Starting with the first line of the records and going on through the line that contains "pos(203,195)", repeat each line word for word, including both ends. Leave the pictures out of your answer.
[Begin Given data]
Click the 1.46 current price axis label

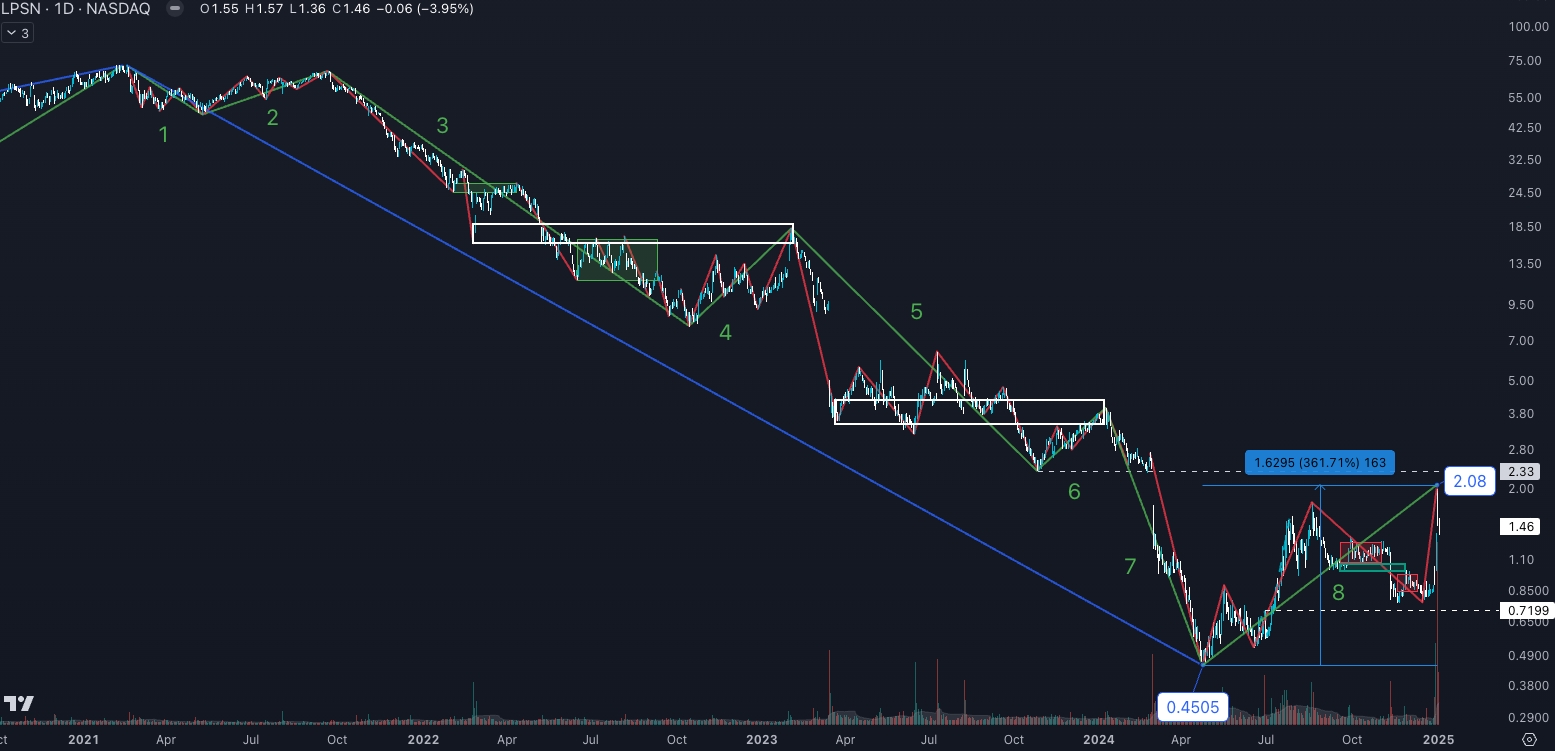click(1523, 525)
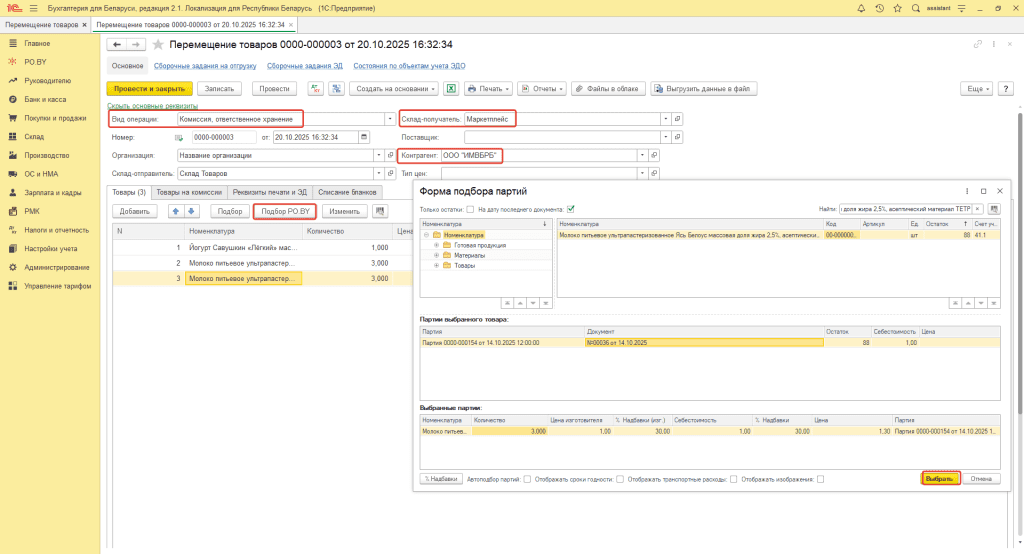This screenshot has height=554, width=1024.
Task: Toggle 'Только остатки' checkbox
Action: pyautogui.click(x=470, y=209)
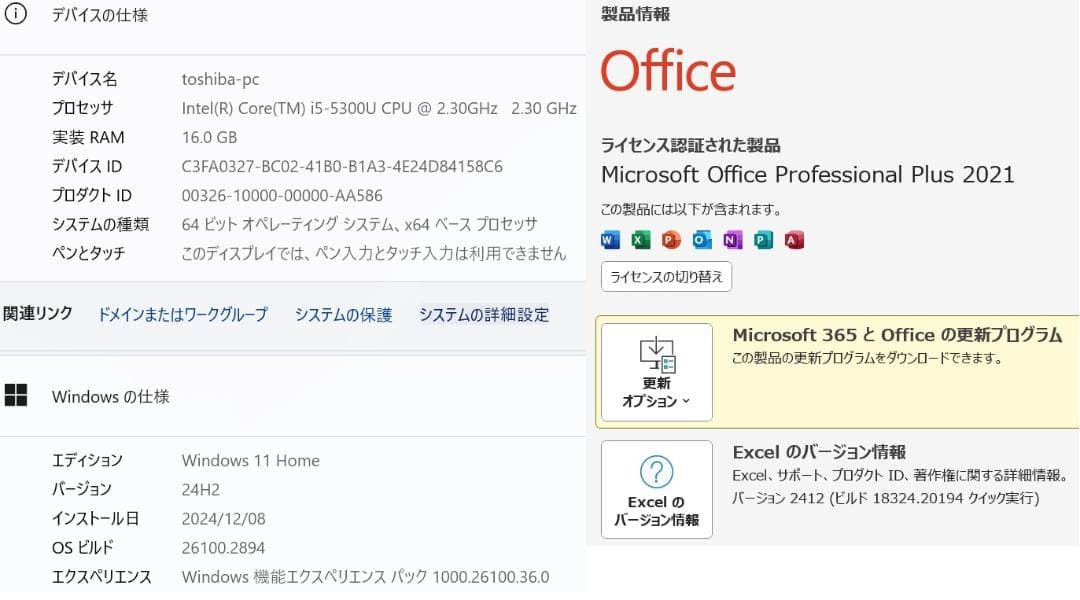
Task: Select the Windows logo beside Windows の仕様
Action: point(17,396)
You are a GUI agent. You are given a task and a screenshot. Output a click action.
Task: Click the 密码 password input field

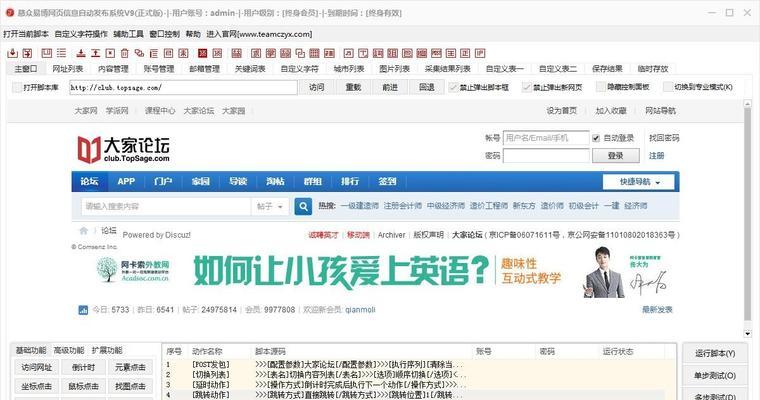tap(545, 156)
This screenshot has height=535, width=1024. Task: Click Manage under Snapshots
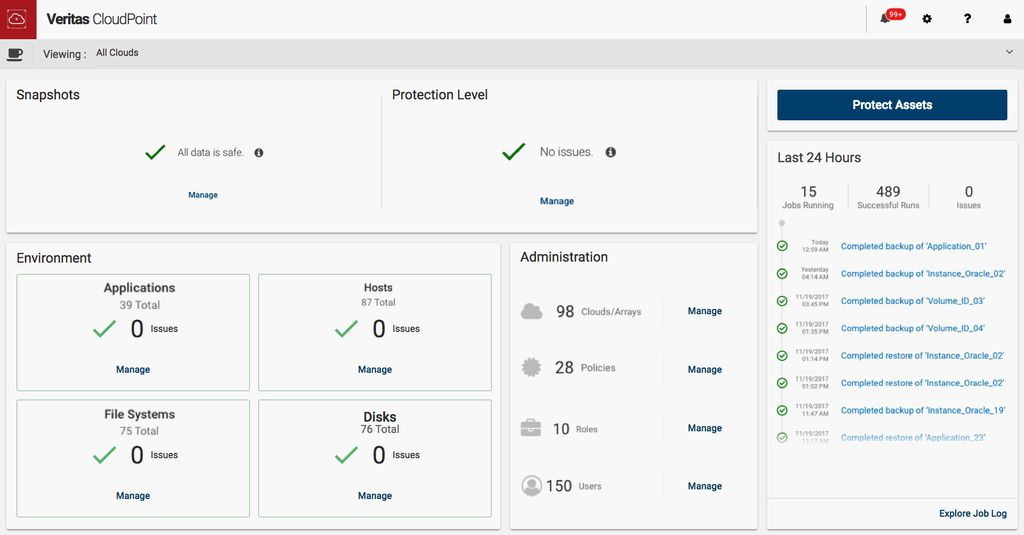pos(203,195)
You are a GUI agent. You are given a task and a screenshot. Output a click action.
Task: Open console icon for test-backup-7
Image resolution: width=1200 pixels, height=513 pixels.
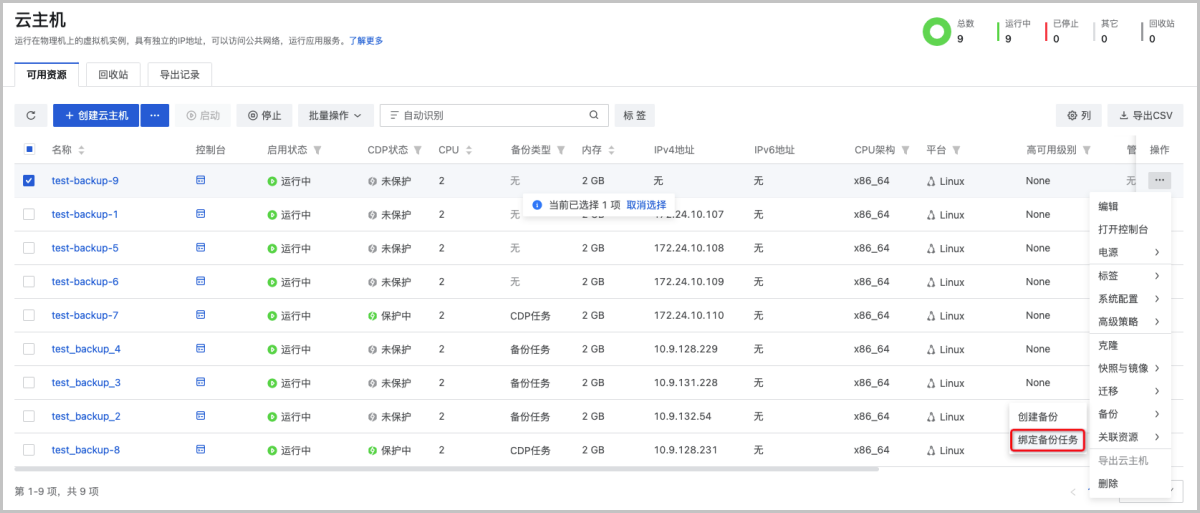[x=200, y=315]
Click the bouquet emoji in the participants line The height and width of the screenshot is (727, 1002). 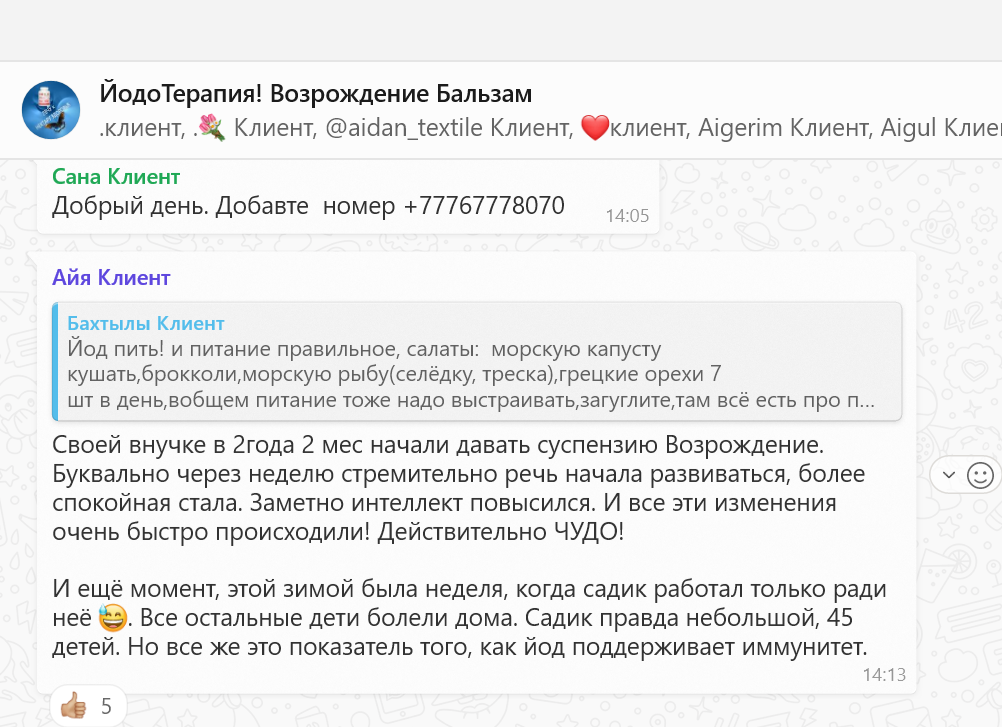[211, 128]
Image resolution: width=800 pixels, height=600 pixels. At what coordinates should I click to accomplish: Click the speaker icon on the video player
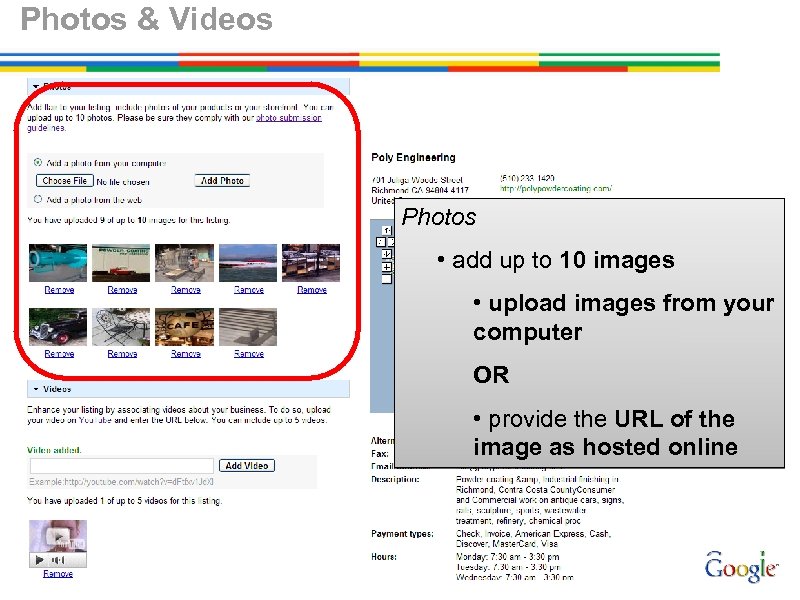[x=56, y=558]
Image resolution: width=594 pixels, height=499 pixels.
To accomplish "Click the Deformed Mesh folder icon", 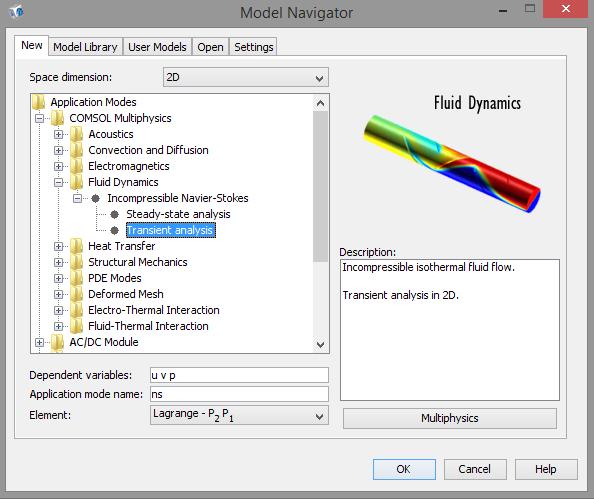I will coord(77,294).
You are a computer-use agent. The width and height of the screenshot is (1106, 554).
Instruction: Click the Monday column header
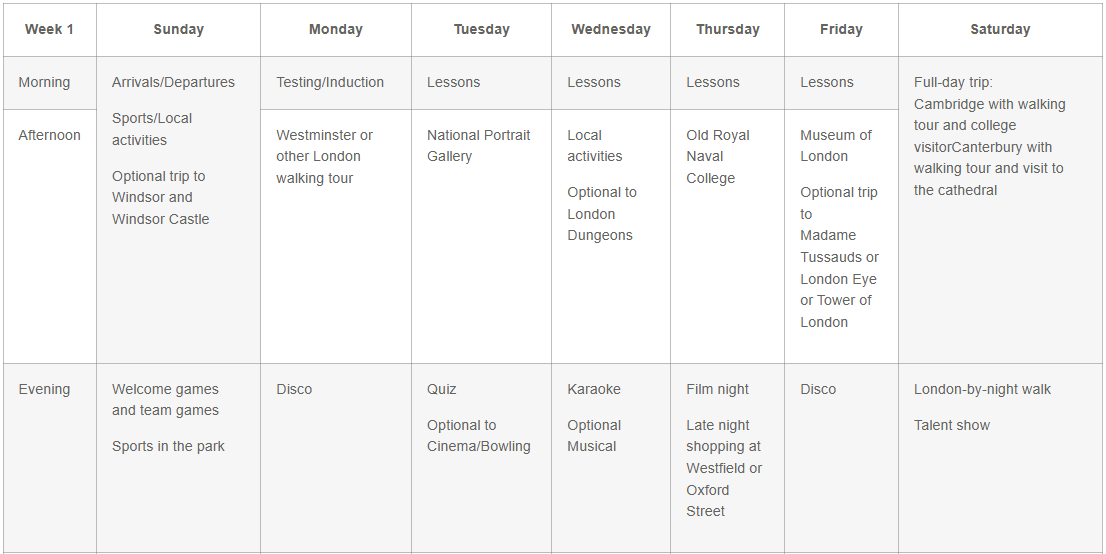(335, 29)
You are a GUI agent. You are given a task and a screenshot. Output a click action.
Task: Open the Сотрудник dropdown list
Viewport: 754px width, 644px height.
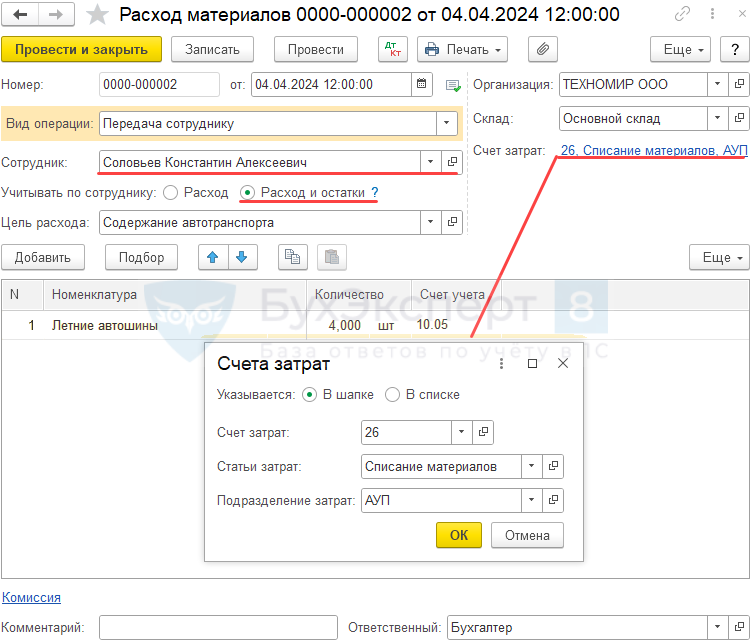coord(430,161)
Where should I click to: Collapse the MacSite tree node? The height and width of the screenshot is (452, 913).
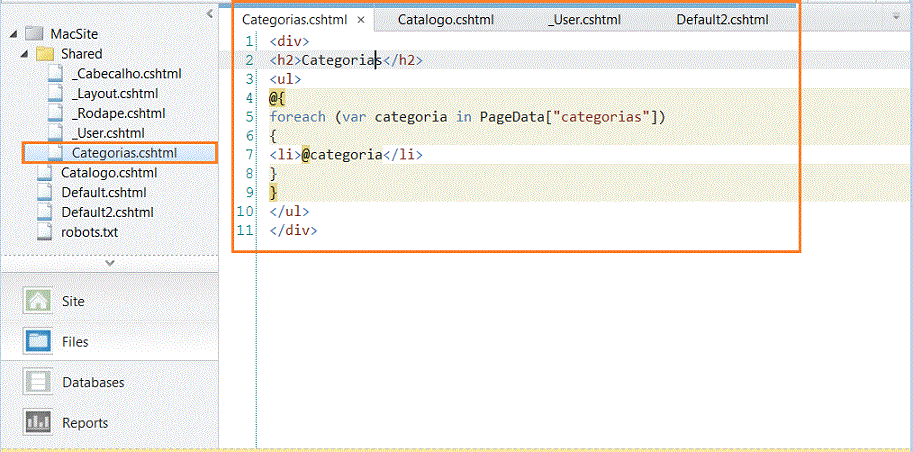(13, 34)
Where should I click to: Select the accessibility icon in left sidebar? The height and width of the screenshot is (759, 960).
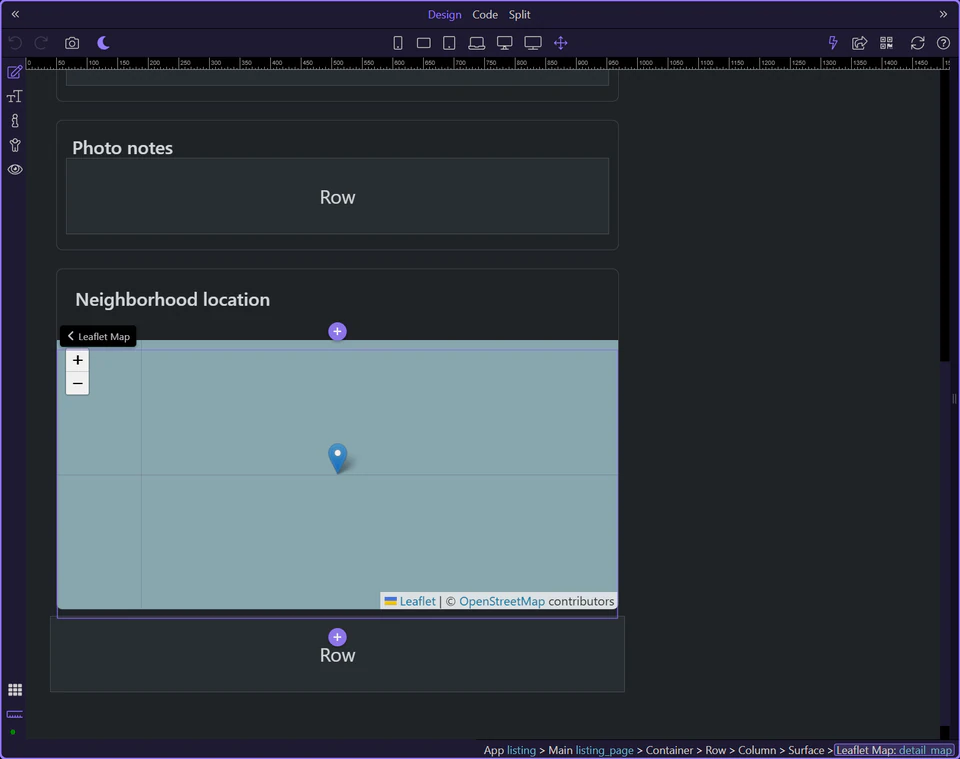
[End Given data]
> **Problem solution**:
Click the 1.46 current price axis label

click(1523, 525)
This screenshot has height=554, width=1024.
Task: Toggle 'Только остатки' checkbox
Action: pyautogui.click(x=470, y=209)
Task: Select the Windows logo beside Windows の仕様
Action: point(17,396)
You are a GUI agent. You are given a task and a screenshot. Output a click action.
Task: Click the 密码 password input field

tap(545, 156)
This screenshot has height=535, width=1024. Task: Click Manage under Snapshots
pos(203,195)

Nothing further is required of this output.